Possible applications of SiC substrates to obtain graphene sensors for biological applications are described in Reference [6]. The authors of this work grew graphene films on a semi-insulating 6H-SiC substrate by thermal decomposition at a temperature of ~1700 °C. Note that the method of thermal destruction of the silicon carbide surface makes it possible to obtain graphene films with a sufficiently high structural perfection. The use of semi-insulated SiC substrates makes it possible not to transfer the grown graphene onto a dielectric substrate. The presence of such electrophysical parameters of graphene, as the maximum area-to-volume ratio, low carrier concentration in combination with their high mobility, makes it possible to obtain supersensitive resistive sensors on its basis. The practical application of graphene gas sensors is hindered by the lack of selectivity when registering various gases.

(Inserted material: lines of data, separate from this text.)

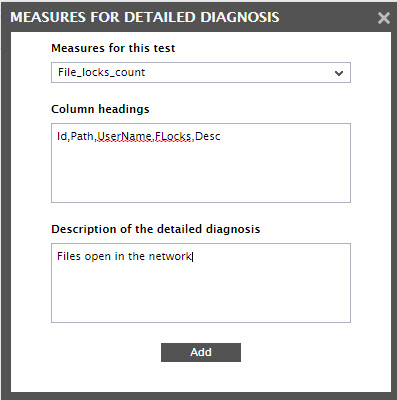Click the empty area below the column headings text
397x400 pixels.
[201, 173]
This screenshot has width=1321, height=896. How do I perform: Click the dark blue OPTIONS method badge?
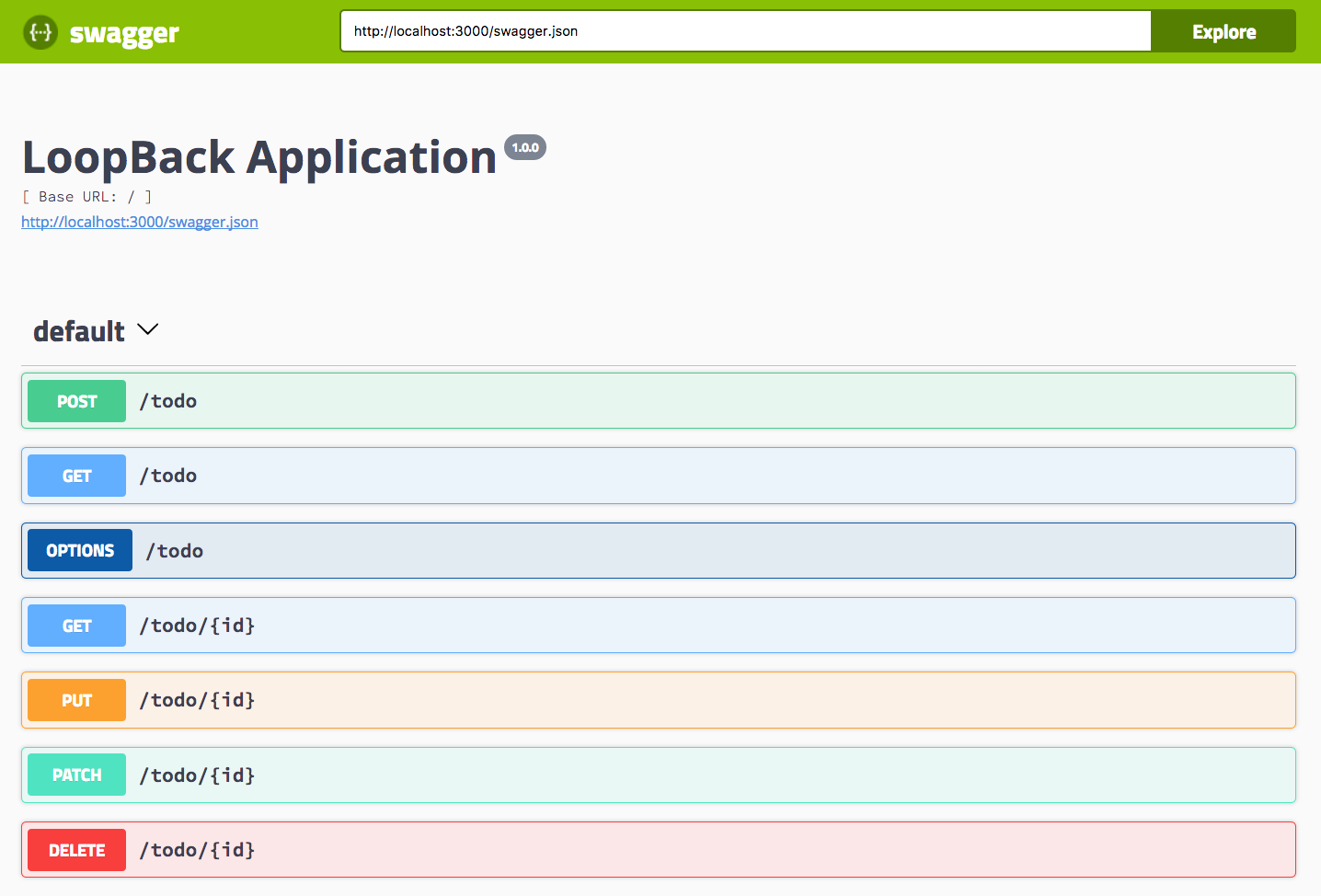pyautogui.click(x=80, y=550)

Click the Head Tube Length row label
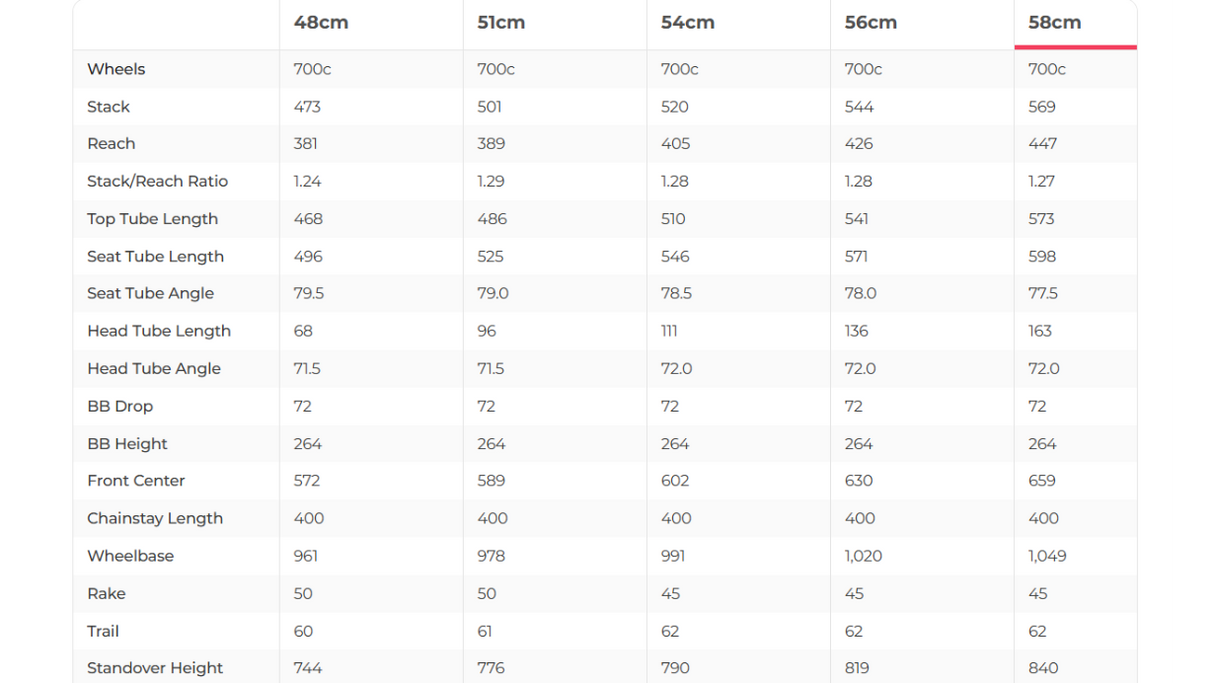pos(158,331)
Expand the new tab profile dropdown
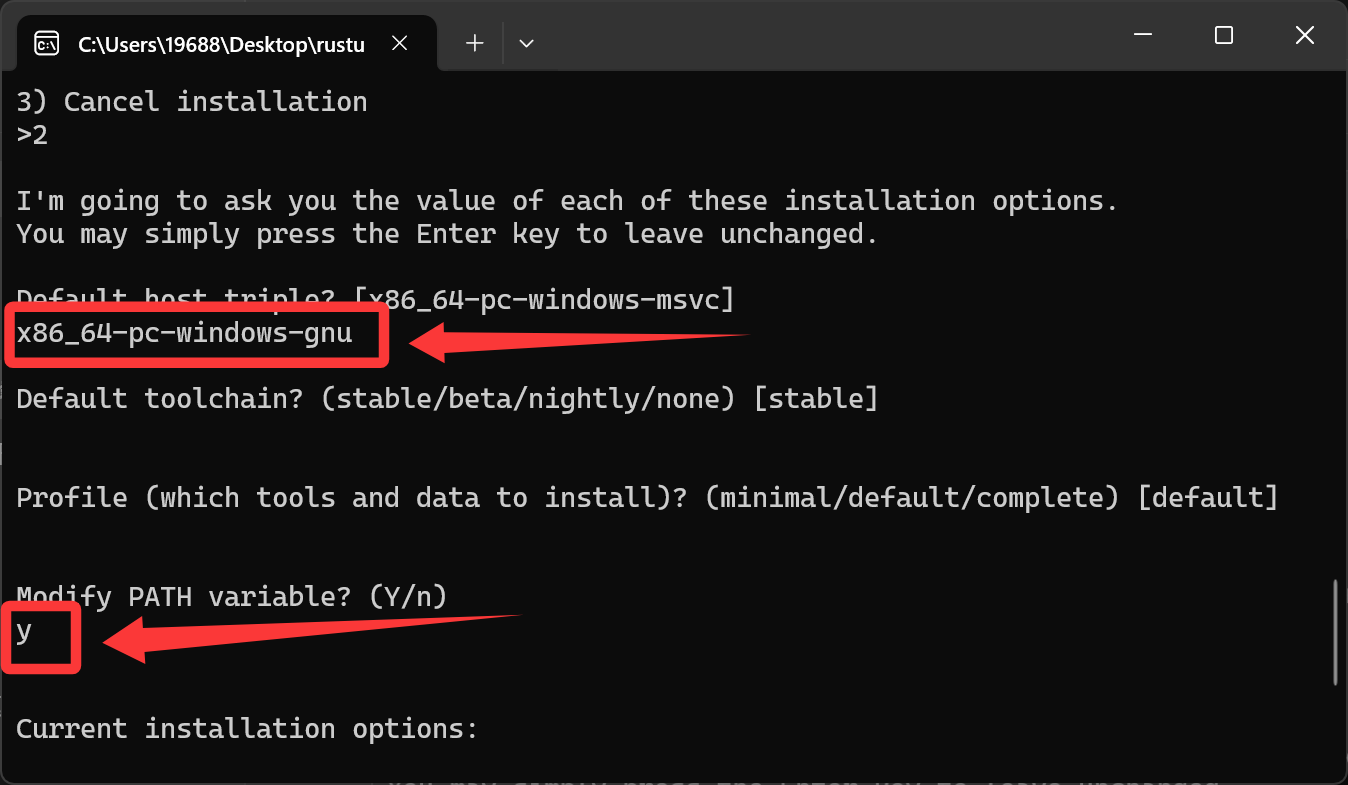The height and width of the screenshot is (785, 1348). [526, 43]
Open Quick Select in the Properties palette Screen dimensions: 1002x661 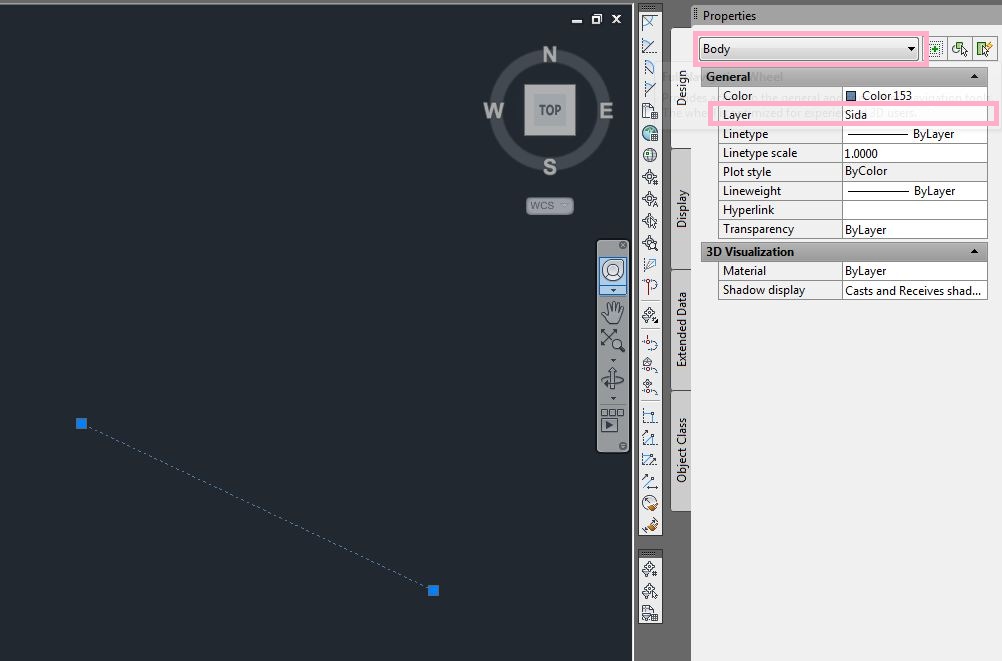point(986,48)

The use of an antigen–antibody pair allows one to solve the problem of selectivity of biosensors and opens up very wide possibilities for the use of sensors based on graphene in medicine and biology. This approach can lead to the creation of portable biosensors capable of detecting diagnostically significant markers of diseases in biological fluids in the express analysis mode.

In Reference [7], authors describe unusual, anomalous properties of the interface between the epitaxial 3C-SiC layer and the silicon substrate Si, formed during the growth of 3C-SiC films on silicon by a new method that is fundamentally different from standard methods. The essence of the growth method described in Reference [7] consists in the self-consistent substitution of a part of Si atoms by carbon atoms, which is carried out in the near-surface layer of the Si substrate using the chemical reaction of interaction of carbon monoxide with solid silicon according to the formula:

2Si (crystal) + CO (gas) = SiC (crystal) + SiO (gas) ↑

(1)

The authors of Reference [7] showed that the synthesis of SiC by this method makes it possible to avoid the formation of lattice mismatch dislocations and to obtain SiC films of very high quality. This method is fundamentally different from the standard methods of SiC growth, in which SiC precursors are being deposited onto the substrate surface from the external environment. When SiC is grown by this method, growth occurs inside the Si substrate layer. The term “self-consistent” means that the removal of the Si atom from the lattice and the incorporation of the C atom in its place occur simultaneously. In this case, the oxygen atom plays the role of a catalyst for the substitution reaction. As a result of this type of transformation of Si into SiC, huge elastic stresses, of the order of 250 GPa, arise at the film–substrate interface. These stresses lead to the breaking of some of the chemical bonds between Si and SiC. In this case, silicon atoms from the substrate are attracted to the interface located on the side of the SiC film. As a consequence of this attraction, a thin intermediate layer with a dielectric constant corresponding to a semimetal is formed at the 3C-SiC (111)/Si (111) interface. The properties of the 3C-SiC (111)/Si (111) interface corresponding to the minimum energy have been calculated using quantum chemistry methods. Calculations have shown that Si atoms in silicon carbide at the interface, which are as far as possible from the Si atoms of the substrate and do not form a chemical bond with them (there are only 12% of them), provide a sharp peak in the density of electronic states near the Fermi energy level. As a result, the interface acquires the properties of a semimetal. Thus, in this work, it is shown that SiC films grown on Si will have a number of unique electrophysical and magnetic properties.